What the task requires: Please output the whole listing below exactly as it is.
+ + +
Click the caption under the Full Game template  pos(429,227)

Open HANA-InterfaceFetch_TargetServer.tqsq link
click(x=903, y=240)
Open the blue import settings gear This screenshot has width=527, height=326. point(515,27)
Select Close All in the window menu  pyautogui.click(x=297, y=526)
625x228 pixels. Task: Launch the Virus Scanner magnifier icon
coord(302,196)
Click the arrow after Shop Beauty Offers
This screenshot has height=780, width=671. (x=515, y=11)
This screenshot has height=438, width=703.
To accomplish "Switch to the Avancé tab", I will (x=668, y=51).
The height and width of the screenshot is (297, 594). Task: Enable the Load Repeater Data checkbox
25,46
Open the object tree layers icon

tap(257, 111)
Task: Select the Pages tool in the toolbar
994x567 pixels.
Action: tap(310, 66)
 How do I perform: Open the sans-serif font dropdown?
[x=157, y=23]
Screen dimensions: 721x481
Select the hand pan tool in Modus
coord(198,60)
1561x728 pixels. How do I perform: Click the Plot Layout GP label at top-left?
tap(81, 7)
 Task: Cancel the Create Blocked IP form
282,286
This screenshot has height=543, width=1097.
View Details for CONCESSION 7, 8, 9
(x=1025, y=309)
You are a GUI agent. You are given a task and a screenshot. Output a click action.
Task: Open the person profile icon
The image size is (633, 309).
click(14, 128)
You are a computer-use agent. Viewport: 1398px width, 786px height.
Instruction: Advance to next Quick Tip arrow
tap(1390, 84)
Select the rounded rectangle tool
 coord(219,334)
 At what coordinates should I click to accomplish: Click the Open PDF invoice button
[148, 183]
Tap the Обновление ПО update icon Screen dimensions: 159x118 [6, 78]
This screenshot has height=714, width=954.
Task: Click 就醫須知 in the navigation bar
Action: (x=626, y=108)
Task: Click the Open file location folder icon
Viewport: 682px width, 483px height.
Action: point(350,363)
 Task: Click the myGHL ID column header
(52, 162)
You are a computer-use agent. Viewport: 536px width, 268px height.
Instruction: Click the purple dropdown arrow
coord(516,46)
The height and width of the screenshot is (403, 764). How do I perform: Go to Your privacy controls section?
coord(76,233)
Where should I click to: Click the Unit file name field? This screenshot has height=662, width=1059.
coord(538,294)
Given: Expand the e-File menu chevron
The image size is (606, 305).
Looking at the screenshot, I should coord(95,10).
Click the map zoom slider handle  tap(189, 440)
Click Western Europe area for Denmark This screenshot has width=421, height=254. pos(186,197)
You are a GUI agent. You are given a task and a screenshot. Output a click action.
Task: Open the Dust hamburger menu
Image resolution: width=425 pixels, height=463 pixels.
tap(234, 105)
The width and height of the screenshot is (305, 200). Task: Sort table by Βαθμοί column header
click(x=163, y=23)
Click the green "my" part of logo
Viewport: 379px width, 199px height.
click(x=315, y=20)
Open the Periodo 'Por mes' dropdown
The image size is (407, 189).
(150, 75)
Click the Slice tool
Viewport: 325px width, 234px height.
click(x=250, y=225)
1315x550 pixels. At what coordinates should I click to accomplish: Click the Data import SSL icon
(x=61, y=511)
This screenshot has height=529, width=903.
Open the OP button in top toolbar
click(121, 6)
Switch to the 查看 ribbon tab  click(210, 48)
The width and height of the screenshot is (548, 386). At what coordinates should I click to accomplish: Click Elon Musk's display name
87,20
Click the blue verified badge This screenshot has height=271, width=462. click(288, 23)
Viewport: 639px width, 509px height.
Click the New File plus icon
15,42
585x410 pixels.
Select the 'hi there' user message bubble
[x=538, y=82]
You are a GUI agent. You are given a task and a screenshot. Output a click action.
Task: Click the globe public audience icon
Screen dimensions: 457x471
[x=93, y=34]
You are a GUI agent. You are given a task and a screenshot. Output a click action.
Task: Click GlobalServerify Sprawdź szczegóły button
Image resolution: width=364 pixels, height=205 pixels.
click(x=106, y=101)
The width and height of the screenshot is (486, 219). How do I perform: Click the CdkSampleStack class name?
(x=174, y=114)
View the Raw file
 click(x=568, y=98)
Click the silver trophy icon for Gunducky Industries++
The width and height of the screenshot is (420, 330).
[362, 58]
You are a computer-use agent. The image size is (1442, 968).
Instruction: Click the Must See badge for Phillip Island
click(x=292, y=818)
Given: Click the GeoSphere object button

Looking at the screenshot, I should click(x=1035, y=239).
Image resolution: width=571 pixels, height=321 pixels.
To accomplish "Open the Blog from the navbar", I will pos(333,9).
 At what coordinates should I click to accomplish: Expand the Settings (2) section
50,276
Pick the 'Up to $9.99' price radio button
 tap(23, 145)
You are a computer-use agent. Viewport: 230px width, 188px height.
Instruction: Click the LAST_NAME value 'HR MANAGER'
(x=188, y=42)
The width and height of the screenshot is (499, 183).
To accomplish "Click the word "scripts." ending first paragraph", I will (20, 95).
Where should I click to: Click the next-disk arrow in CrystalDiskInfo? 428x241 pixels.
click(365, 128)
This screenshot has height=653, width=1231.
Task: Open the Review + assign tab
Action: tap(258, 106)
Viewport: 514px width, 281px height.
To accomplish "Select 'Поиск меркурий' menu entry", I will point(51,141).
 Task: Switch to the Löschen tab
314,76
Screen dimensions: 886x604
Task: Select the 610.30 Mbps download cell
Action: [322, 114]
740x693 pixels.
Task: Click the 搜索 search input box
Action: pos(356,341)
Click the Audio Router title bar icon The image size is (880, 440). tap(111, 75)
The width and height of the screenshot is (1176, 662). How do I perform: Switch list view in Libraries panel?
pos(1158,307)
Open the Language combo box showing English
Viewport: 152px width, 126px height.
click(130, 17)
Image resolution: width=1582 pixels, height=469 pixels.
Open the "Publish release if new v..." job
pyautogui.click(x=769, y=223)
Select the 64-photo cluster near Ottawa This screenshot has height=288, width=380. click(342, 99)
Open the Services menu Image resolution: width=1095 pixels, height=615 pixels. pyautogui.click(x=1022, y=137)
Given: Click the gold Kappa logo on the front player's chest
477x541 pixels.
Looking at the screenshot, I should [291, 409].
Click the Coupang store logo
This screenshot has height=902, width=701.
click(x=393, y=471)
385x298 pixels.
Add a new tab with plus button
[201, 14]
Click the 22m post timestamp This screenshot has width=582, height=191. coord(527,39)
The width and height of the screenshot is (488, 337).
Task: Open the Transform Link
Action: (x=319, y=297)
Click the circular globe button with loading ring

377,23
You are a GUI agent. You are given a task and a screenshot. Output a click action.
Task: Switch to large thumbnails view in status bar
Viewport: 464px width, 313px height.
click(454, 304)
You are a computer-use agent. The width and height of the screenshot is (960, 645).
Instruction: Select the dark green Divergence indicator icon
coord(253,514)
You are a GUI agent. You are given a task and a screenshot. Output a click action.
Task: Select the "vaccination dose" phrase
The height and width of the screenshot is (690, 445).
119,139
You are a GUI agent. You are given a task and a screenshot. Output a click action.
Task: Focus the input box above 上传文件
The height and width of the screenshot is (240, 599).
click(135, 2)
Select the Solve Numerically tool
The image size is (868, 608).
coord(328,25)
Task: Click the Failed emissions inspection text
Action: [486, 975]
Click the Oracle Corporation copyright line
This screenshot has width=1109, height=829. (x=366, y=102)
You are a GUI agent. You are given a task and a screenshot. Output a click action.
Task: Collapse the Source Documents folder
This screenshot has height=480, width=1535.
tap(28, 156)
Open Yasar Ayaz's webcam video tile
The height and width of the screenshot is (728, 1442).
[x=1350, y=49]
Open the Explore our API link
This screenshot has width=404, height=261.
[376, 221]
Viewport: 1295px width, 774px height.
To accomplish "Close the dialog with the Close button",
+ + +
Your response:
Click the caption under the Full Game template  pos(429,227)

Open HANA-InterfaceFetch_TargetServer.tqsq link
click(x=903, y=240)
Open the blue import settings gear This screenshot has width=527, height=326. point(515,27)
Select Close All in the window menu  pyautogui.click(x=297, y=526)
625x228 pixels. Task: Launch the Virus Scanner magnifier icon
coord(302,196)
Click the arrow after Shop Beauty Offers
This screenshot has height=780, width=671. (x=515, y=11)
This screenshot has height=438, width=703.
To accomplish "Switch to the Avancé tab", I will (x=668, y=51).
The height and width of the screenshot is (297, 594). Task: Enable the Load Repeater Data checkbox
25,46
Open the object tree layers icon

tap(257, 111)
Task: Select the Pages tool in the toolbar
994x567 pixels.
Action: tap(310, 66)
 How do I perform: Open the sans-serif font dropdown?
[x=157, y=23]
Screen dimensions: 721x481
Select the hand pan tool in Modus
coord(198,60)
1561x728 pixels. How do I perform: Click the Plot Layout GP label at top-left?
tap(81, 7)
 Task: Cancel the Create Blocked IP form
282,286
This screenshot has height=543, width=1097.
View Details for CONCESSION 7, 8, 9
(x=1025, y=309)
You are a GUI agent. You are given a task and a screenshot. Output a click action.
Task: Open the person profile icon
The image size is (633, 309).
click(14, 128)
You are a computer-use agent. Viewport: 1398px width, 786px height.
Instruction: Advance to next Quick Tip arrow
tap(1390, 84)
Select the rounded rectangle tool
 coord(219,334)
 At what coordinates should I click to accomplish: Click the Open PDF invoice button
[148, 183]
Tap the Обновление ПО update icon Screen dimensions: 159x118 [6, 78]
This screenshot has height=714, width=954.
Task: Click 就醫須知 in the navigation bar
Action: (x=626, y=108)
Task: Click the Open file location folder icon
Viewport: 682px width, 483px height.
Action: point(350,363)
 Task: Click the myGHL ID column header
(52, 162)
You are a computer-use agent. Viewport: 536px width, 268px height.
Instruction: Click the purple dropdown arrow
coord(516,46)
The height and width of the screenshot is (403, 764). How do I perform: Go to Your privacy controls section?
coord(76,233)
Where should I click to: Click the Unit file name field? This screenshot has height=662, width=1059.
coord(538,294)
Given: Expand the e-File menu chevron
The image size is (606, 305).
Looking at the screenshot, I should coord(95,10).
Click the map zoom slider handle  tap(189, 440)
Click Western Europe area for Denmark This screenshot has width=421, height=254. pos(186,197)
You are a GUI agent. You are given a task and a screenshot. Output a click action.
Task: Open the Dust hamburger menu
Image resolution: width=425 pixels, height=463 pixels.
tap(234, 105)
The width and height of the screenshot is (305, 200). Task: Sort table by Βαθμοί column header
click(x=163, y=23)
Click the green "my" part of logo
Viewport: 379px width, 199px height.
click(x=315, y=20)
Open the Periodo 'Por mes' dropdown
The image size is (407, 189).
(150, 75)
Click the Slice tool
Viewport: 325px width, 234px height.
click(x=250, y=225)
1315x550 pixels. At what coordinates should I click to accomplish: Click the Data import SSL icon
(x=61, y=511)
This screenshot has height=529, width=903.
Open the OP button in top toolbar
click(121, 6)
Switch to the 查看 ribbon tab  click(210, 48)
The width and height of the screenshot is (548, 386). At what coordinates should I click to accomplish: Click Elon Musk's display name
87,20
Click the blue verified badge This screenshot has height=271, width=462. click(288, 23)
Viewport: 639px width, 509px height.
Click the New File plus icon
15,42
585x410 pixels.
Select the 'hi there' user message bubble
[x=538, y=82]
You are a GUI agent. You are given a task and a screenshot. Output a click action.
Task: Click the globe public audience icon
Screen dimensions: 457x471
[x=93, y=34]
You are a GUI agent. You are given a task and a screenshot. Output a click action.
Task: Click GlobalServerify Sprawdź szczegóły button
Image resolution: width=364 pixels, height=205 pixels.
click(x=106, y=101)
The width and height of the screenshot is (486, 219). How do I perform: Click the CdkSampleStack class name?
(x=174, y=114)
View the Raw file
 click(x=568, y=98)
Click the silver trophy icon for Gunducky Industries++
The width and height of the screenshot is (420, 330).
[362, 58]
You are a computer-use agent. The image size is (1442, 968).
Instruction: Click the Must See badge for Phillip Island
click(x=292, y=818)
Given: Click the GeoSphere object button

Looking at the screenshot, I should click(x=1035, y=239).
Image resolution: width=571 pixels, height=321 pixels.
To accomplish "Open the Blog from the navbar", I will pos(333,9).
 At what coordinates should I click to accomplish: Expand the Settings (2) section
50,276
Pick the 'Up to $9.99' price radio button
 tap(23, 145)
You are a computer-use agent. Viewport: 230px width, 188px height.
Instruction: Click the LAST_NAME value 'HR MANAGER'
(x=188, y=42)
The width and height of the screenshot is (499, 183).
To accomplish "Click the word "scripts." ending first paragraph", I will (20, 95).
Where should I click to: Click the next-disk arrow in CrystalDiskInfo? 428x241 pixels.
click(365, 128)
This screenshot has height=653, width=1231.
Task: Open the Review + assign tab
Action: tap(258, 106)
Viewport: 514px width, 281px height.
To accomplish "Select 'Поиск меркурий' menu entry", I will point(51,141).
 Task: Switch to the Löschen tab
314,76
Screen dimensions: 886x604
Task: Select the 610.30 Mbps download cell
Action: [322, 114]
740x693 pixels.
Task: Click the 搜索 search input box
Action: pos(356,341)
Click the Audio Router title bar icon The image size is (880, 440). tap(111, 75)
The width and height of the screenshot is (1176, 662). How do I perform: Switch list view in Libraries panel?
pos(1158,307)
Open the Language combo box showing English
Viewport: 152px width, 126px height.
click(130, 17)
Image resolution: width=1582 pixels, height=469 pixels.
Open the "Publish release if new v..." job
pyautogui.click(x=769, y=223)
Select the 64-photo cluster near Ottawa This screenshot has height=288, width=380. click(342, 99)
Open the Services menu Image resolution: width=1095 pixels, height=615 pixels. pyautogui.click(x=1022, y=137)
Given: Click the gold Kappa logo on the front player's chest
477x541 pixels.
Looking at the screenshot, I should [291, 409].
Click the Coupang store logo
This screenshot has height=902, width=701.
click(x=393, y=471)
385x298 pixels.
Add a new tab with plus button
[201, 14]
Click the 22m post timestamp This screenshot has width=582, height=191. coord(527,39)
The width and height of the screenshot is (488, 337).
Task: Open the Transform Link
Action: (x=319, y=297)
Click the circular globe button with loading ring

377,23
You are a GUI agent. You are given a task and a screenshot. Output a click action.
Task: Switch to large thumbnails view in status bar
Viewport: 464px width, 313px height.
click(454, 304)
You are a computer-use agent. The width and height of the screenshot is (960, 645).
Instruction: Select the dark green Divergence indicator icon
coord(253,514)
You are a GUI agent. You are given a task and a screenshot. Output a click action.
Task: Select the "vaccination dose" phrase
The height and width of the screenshot is (690, 445).
119,139
You are a GUI agent. You are given a task and a screenshot. Output a click action.
Task: Focus the input box above 上传文件
The height and width of the screenshot is (240, 599).
click(135, 2)
Select the Solve Numerically tool
The image size is (868, 608).
coord(328,25)
Task: Click the Failed emissions inspection text
Action: [486, 975]
Click the Oracle Corporation copyright line
This screenshot has width=1109, height=829. (x=366, y=102)
You are a GUI agent. You are given a task and a screenshot. Output a click action.
Task: Collapse the Source Documents folder
This screenshot has height=480, width=1535.
tap(28, 156)
Open Yasar Ayaz's webcam video tile
The height and width of the screenshot is (728, 1442).
[x=1350, y=49]
Open the Explore our API link
This screenshot has width=404, height=261.
[376, 221]
Viewport: 1295px width, 774px height.
To accomplish "Close the dialog with the Close button",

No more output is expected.